**EXERCISE INPUTS:**
'''
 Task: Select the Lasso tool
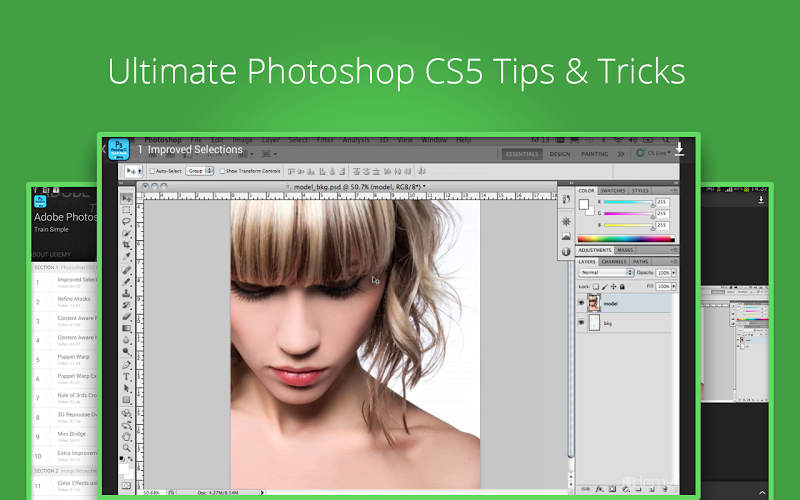(127, 221)
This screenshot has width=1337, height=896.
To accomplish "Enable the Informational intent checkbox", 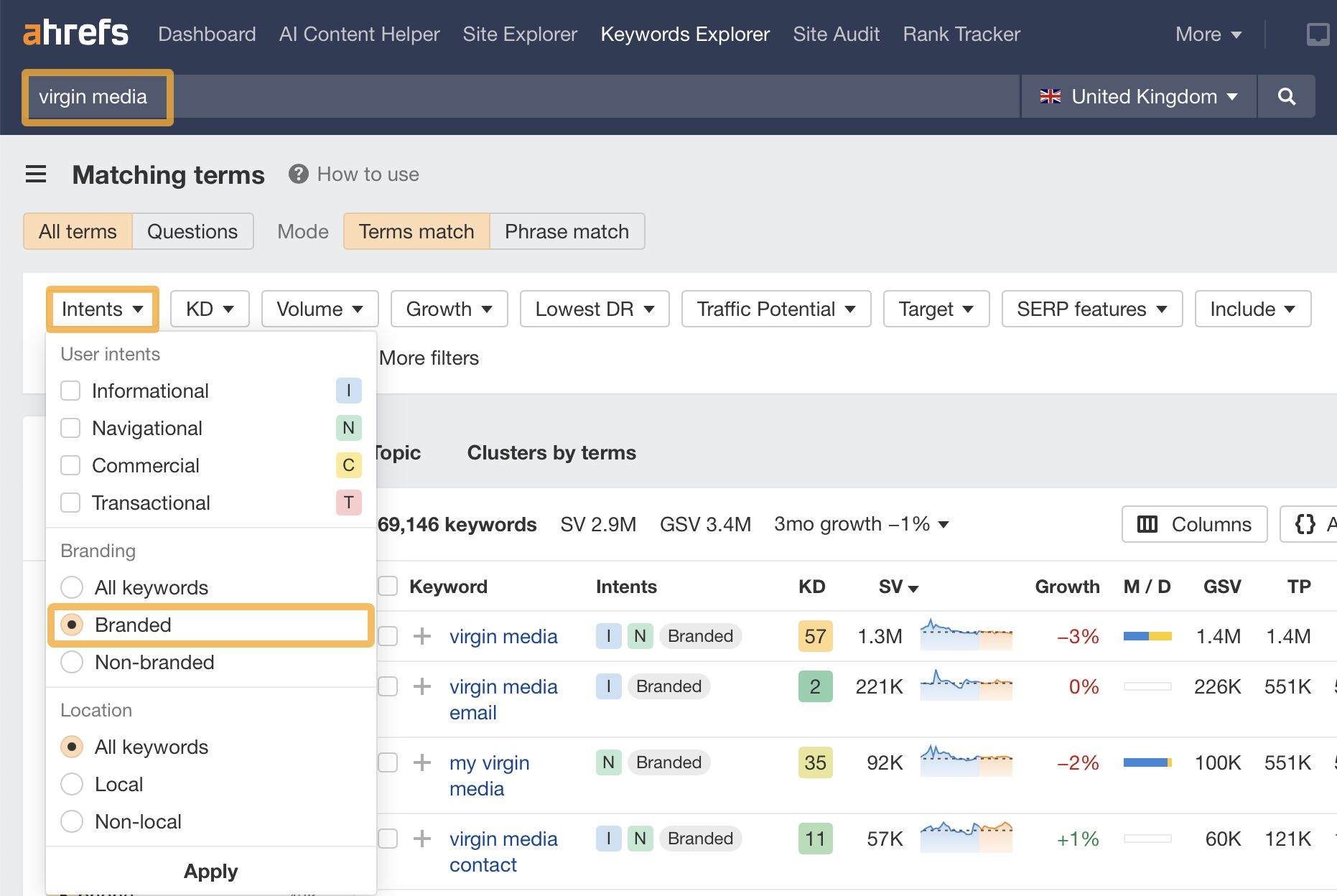I will pos(70,391).
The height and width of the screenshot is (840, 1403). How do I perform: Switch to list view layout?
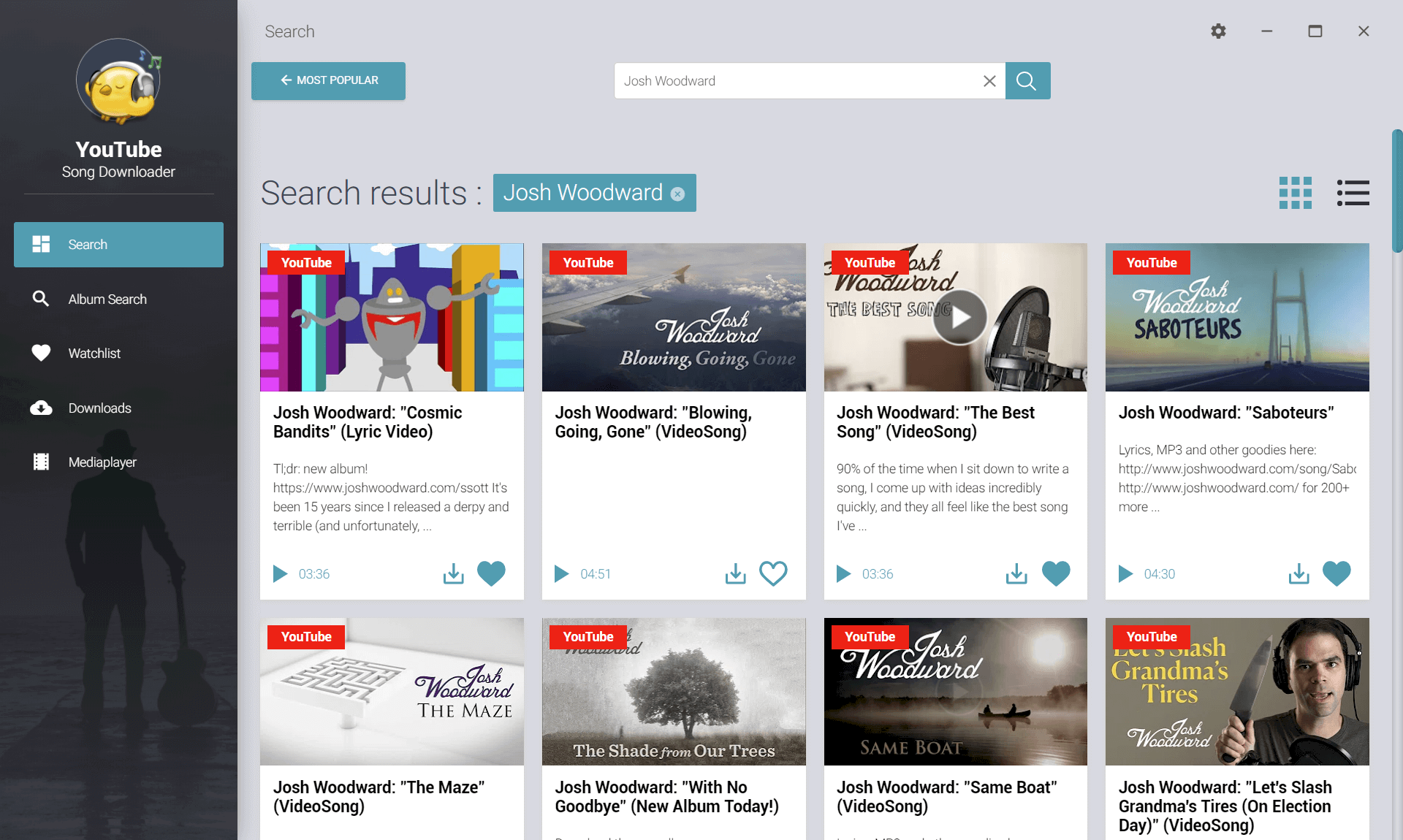click(x=1353, y=192)
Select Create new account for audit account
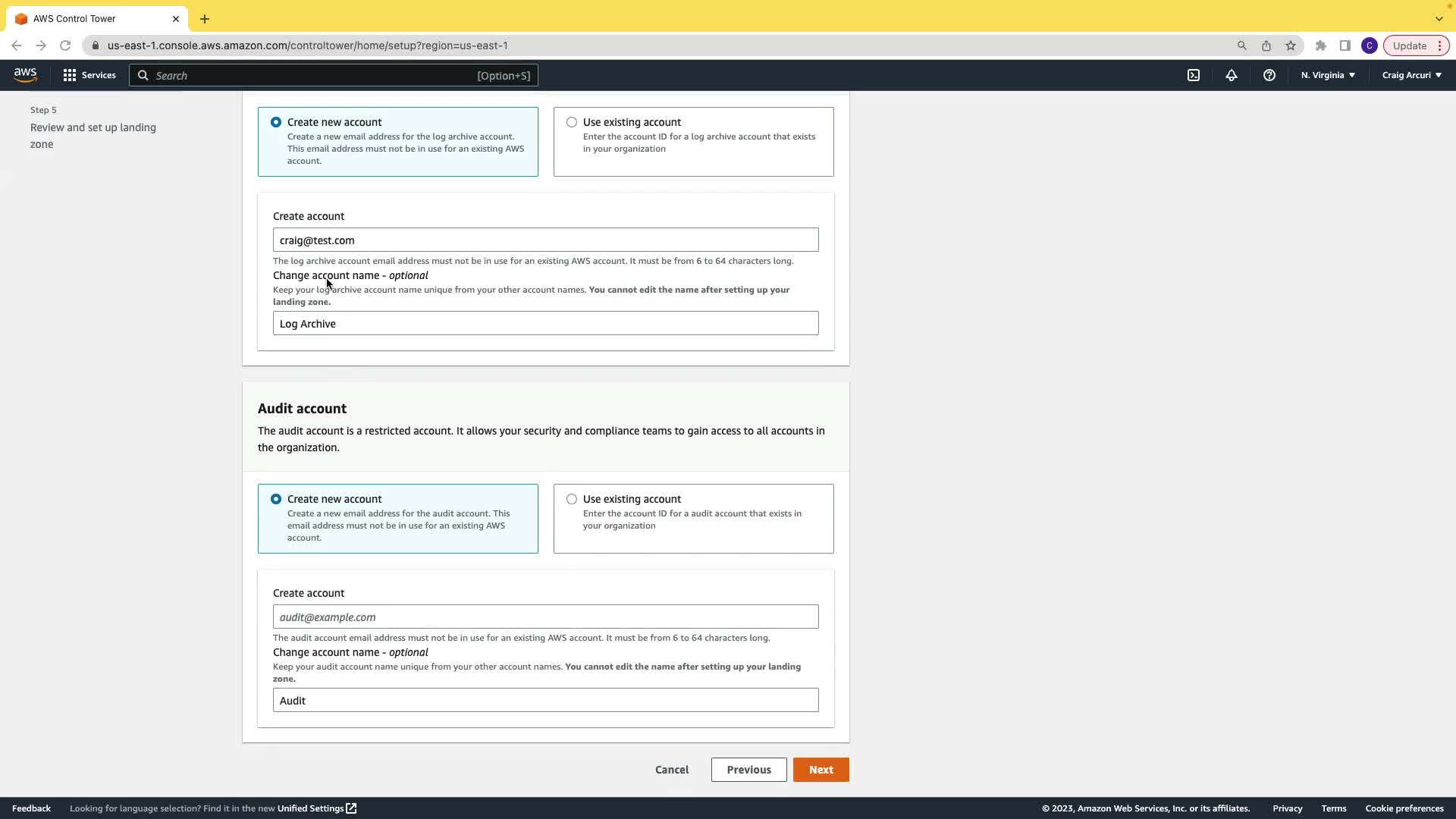The height and width of the screenshot is (819, 1456). coord(276,499)
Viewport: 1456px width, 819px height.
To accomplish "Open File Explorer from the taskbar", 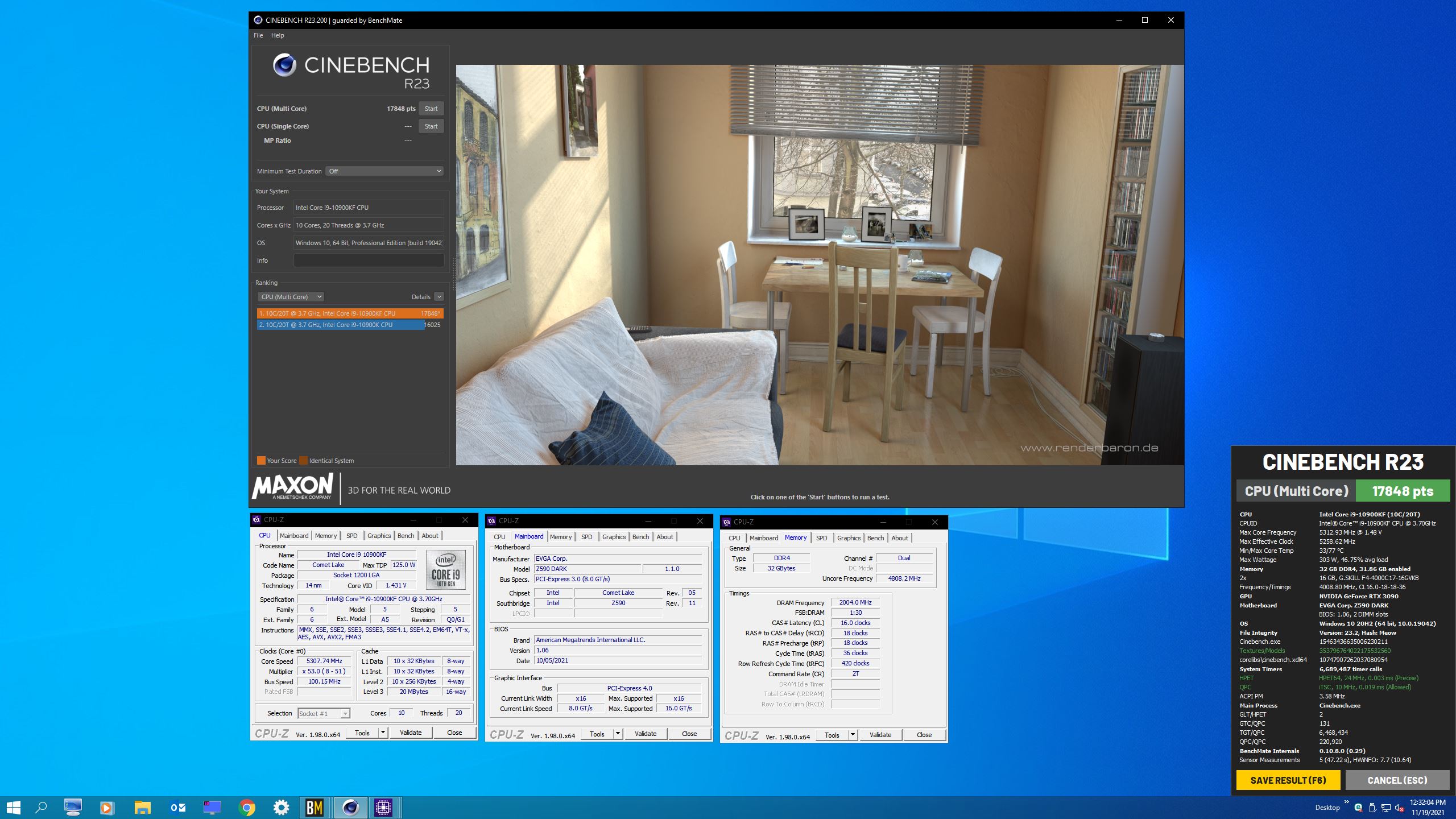I will click(x=142, y=807).
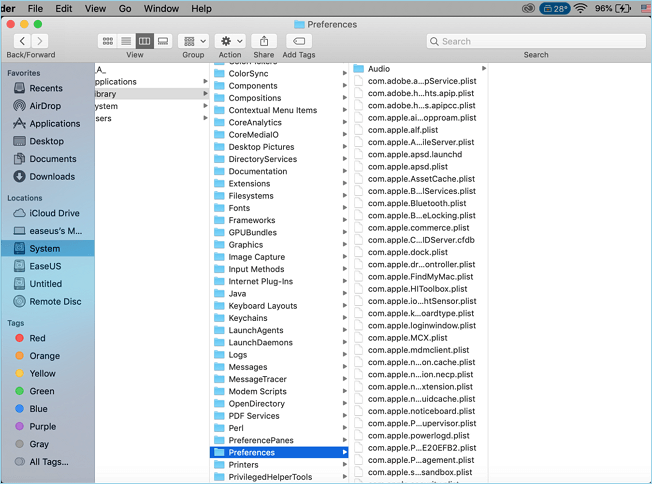Image resolution: width=652 pixels, height=484 pixels.
Task: Open the Group dropdown
Action: [x=193, y=41]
'''
**DIRECTIONS FOR THIS TASK:**
Swap "list view" for "grid view" in the part of the data that opens with the line containing "The height and width of the screenshot is (840, 1403)." and closes with the line containing "The height and width of the screenshot is (819, 1456).". Write out only those lines, otherwise unchanged and without the pictures.

**ANSWER FOR THE TASK:**
The height and width of the screenshot is (840, 1403). How do I perform: Switch to grid view layout?
click(x=1353, y=192)
Select Create new account for audit account
The height and width of the screenshot is (819, 1456). coord(276,499)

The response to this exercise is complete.